Lors de développements informatiques, les concepteurs sont amenés à faire des choix bien souvent arbitraires et certains d’entre eux s’avèrent être par la suite irréversibles. Ils créent ainsi de fortes relations de dépendance qu’il faut ensuite absolument respecter : c’est la notion de compatibilité. C’est le cas des codes utilisés pour représenter les caractères d’imprimerie ou encore les 80 colonnes des cartes perforées encore gravées dans de nombreux logiciels d’aujourd’hui… Dans tous les cas, l’ensemble des spécialistes reconnaissent unanimement qu’il serait plus que souhaitable de faire quelque chose : oui, mais quoi et surtout comment ?
Les systèmes informatiques sont généralement d’une complexité qui dépasse nos capacités de maîtrise. L’attitude la plus répandue consiste donc à éviter de toucher à ce qui semble fonctionner correctement, sauf cas de force majeure (cas du bug de l’an 2000). En effet, l’expérience montre que toute modification, même mineure, dans un logiciel fait courir des risques graves à celui-ci, ainsi qu’à l’intégrité de la mission qu’il remplit.
Enfin, contrairement à une idée très répandue, les ordinateurs possèdent des limites qui peuvent être soit intrinsèques (la continuité – au sens mathématique du terme – n’existe pas dans un ordinateur), soit imposées par les concepteurs et les programmeurs, souvent de façon tout à fait arbitraire. Celles-ci peuvent être atteintes avec plus ou moins de facilité, mais cette situation entraîne un grand danger car généralement elle est ignorée et donc non prévue…
Le bug de l’an 2000
L’exemple bien trop réel que nous allons maintenant décrire va nous permettre d’illustrer concrètement ces différents points. Avant toute chose, précisons que, pour simplifier, nous supposerons les années écrites à l’aide de quatre chiffres décimaux et nous appellerons pseudo-numéro de siècle les deux premiers chiffres de cette représentation (par exemple 19 pour 1999). Précisons que ce pseudo-numéro de siècle ne correspond au véritable numéro de siècle que pour les années dont l’écriture se termine par 00 ; ceci implique en particulier que l’entrée dans le vingt et unième siècle et dans le troisième millénaire n’aura lieu que le premier janvier de l’an 2001 (l’an 2000 est la dernière année du vingtième siècle).

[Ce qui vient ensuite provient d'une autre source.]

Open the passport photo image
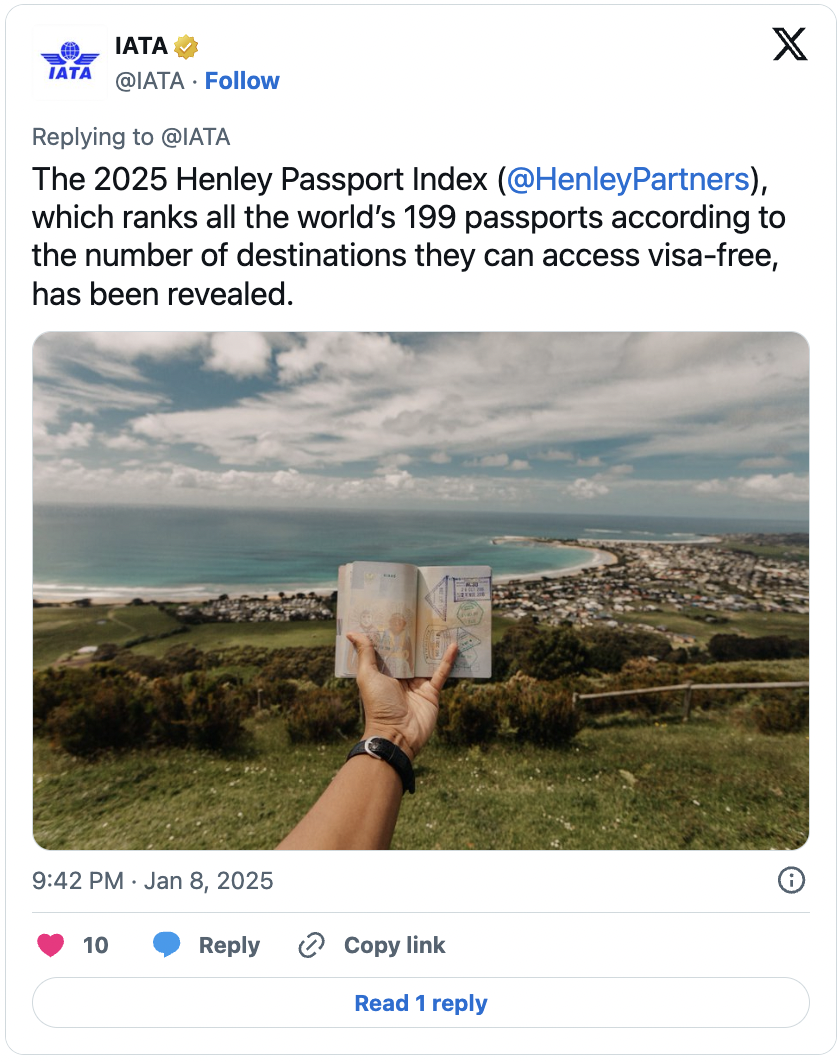Image resolution: width=838 pixels, height=1062 pixels. pos(421,591)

Le pseudo-numéro de siècle maltraité : déjà évoqué, ce premier problème est de loin le plus conséquent. La pratique ancienne de n’utiliser que les deux derniers chiffres des années, comme cela se retrouve dans le numéro INSEE des Français, fut donc transposée dans le monde de l’informatique. En effet, les dates, et donc les années, constituent des données omniprésentes dans les ordinateurs et en particulier dans les systèmes de gestion. Cela constitua donc un artifice capable de faire économiser 50 % des octets nécessaires à la mémorisation des années, tout en permettant de faire correctement les opérations arithmétiques utiles et en particulier les calculs de durées ; par exemple, un enfant né en [19]90 aura [19]99 – [19]90 = 9 ans en 1999.
Malheureusement, cette propriété ne se conservera pas au passage de la Saint-Sylvestre 1999 ; ce même enfant aura [20]00 – [19]90 = ‑90 ans en 2000. Il nous est évident qu’une telle valeur est incorrecte, puisqu’un âge ne peut être négatif, mais comment se comportera un programme en sa présence ? Il est impossible de répondre en toute généralité à cette question, mais il est certain que ces circonstances n’ayant en général pas été prévues, le résultat sera a priori imprévisible…
Ce choix n’était en fait qu’un moyen provisoire destiné à compenser la faible capacité des machines préhistoriques. Les programmeurs d’alors n’imaginaient pas que cette façon de représenter les années se perpétuerait au cours des décennies suivantes ; il est donc logique qu’ils n’en aient pas prévu les funestes conséquences.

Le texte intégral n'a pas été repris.